Hua Zheng San Ji Fang promotes ferroptosis through Keap1/Nrf2 pathway in hepatocellular carcinoma cells.

[ETHNOPHARMACOLOGICAL RELEVANCE] Hua Zheng San Ji Fang (HZSJF) is a traditional Chinese medicinal formula comprising 11 authenticated herbs that have historically been used to treat liver ailments. Its multi-component and multi-targeted nature makes it a promising therapeutic agent for hepatocellular carcinoma (HCC), particularly via the modulation of ferroptosis, a regulated form of cell death.

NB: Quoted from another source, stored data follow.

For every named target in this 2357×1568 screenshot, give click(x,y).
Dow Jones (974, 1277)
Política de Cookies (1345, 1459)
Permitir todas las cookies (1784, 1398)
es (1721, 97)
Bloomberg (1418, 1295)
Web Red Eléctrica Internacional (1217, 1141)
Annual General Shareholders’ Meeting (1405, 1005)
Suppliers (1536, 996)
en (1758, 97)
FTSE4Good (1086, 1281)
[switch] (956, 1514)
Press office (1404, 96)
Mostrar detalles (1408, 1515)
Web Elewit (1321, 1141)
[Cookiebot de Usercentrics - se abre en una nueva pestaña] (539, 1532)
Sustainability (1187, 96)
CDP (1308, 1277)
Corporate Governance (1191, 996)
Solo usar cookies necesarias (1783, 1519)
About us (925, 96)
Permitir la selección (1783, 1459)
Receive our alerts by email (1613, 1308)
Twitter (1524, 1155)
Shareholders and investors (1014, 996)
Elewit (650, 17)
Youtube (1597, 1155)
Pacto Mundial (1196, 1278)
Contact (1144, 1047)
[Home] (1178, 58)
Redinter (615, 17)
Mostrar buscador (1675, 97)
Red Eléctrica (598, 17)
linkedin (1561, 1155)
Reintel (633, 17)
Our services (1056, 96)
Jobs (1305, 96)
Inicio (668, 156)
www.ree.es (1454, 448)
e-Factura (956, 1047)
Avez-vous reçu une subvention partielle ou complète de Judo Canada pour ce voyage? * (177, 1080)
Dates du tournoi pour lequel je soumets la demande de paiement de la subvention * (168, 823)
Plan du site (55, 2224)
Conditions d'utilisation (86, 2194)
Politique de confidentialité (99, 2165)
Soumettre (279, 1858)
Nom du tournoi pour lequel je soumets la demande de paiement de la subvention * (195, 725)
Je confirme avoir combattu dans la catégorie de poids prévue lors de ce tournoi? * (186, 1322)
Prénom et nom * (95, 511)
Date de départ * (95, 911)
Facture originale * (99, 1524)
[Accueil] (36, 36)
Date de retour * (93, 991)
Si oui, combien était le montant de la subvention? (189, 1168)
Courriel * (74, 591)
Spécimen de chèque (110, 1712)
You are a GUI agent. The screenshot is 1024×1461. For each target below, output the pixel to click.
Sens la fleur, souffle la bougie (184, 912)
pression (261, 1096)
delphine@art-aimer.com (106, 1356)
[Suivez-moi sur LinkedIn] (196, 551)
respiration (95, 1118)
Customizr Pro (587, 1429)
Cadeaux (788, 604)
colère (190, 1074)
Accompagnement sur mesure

[AIM OF THE STUDY] This study aimed to investigate the anticancer effects of HZSJF on hepatocellular carcinoma (HCC) cells and elucidate the underlying mechanisms, with a particular focus on ferroptosis and the Keap1/Nrf2 oxidative stress pathway.

[MATERIALS AND METHODS] HZSJF was extracted through a dual aqueous decoction and concentrated to 741 g/L. The effects of the extract were assessed on SK-HEP-1 and HepG2 cells using viability, proliferation, migration, and invasion assays. Ferroptosis biomarkers and signaling components were evaluated using biochemical assays, qRT-PCR, immunofluorescence, and western blotting. A subcutaneous xenograft model was used for in vivo validation.

[RESULTS] HZSJF significantly inhibited the proliferation, migration, and invasiveness of HCC cells. It induced ferroptosis by elevating lipid peroxidation and intracellular Fe, reducing GSH and SOD levels, and downregulating GPX4, FTH-1, and SLC7A11. Mechanistically, HZSJF upregulated Keap1 and suppressed Nrf2/HO-1 signaling, thereby enhancing oxidative stress. These effects were reversed by ferroptosis inhibitors and modulated by Keap1 overexpression. In vivo, HZSJF inhibited tumor growth and induced the molecular effects observed in vitro.

[CONCLUSIONS] HZSJF promotes ferroptosis and suppresses HCC progression by targeting the Keap1/Nrf2 axis. These findings support its potential as a natural multitarget therapeutic agent for liver cancer management.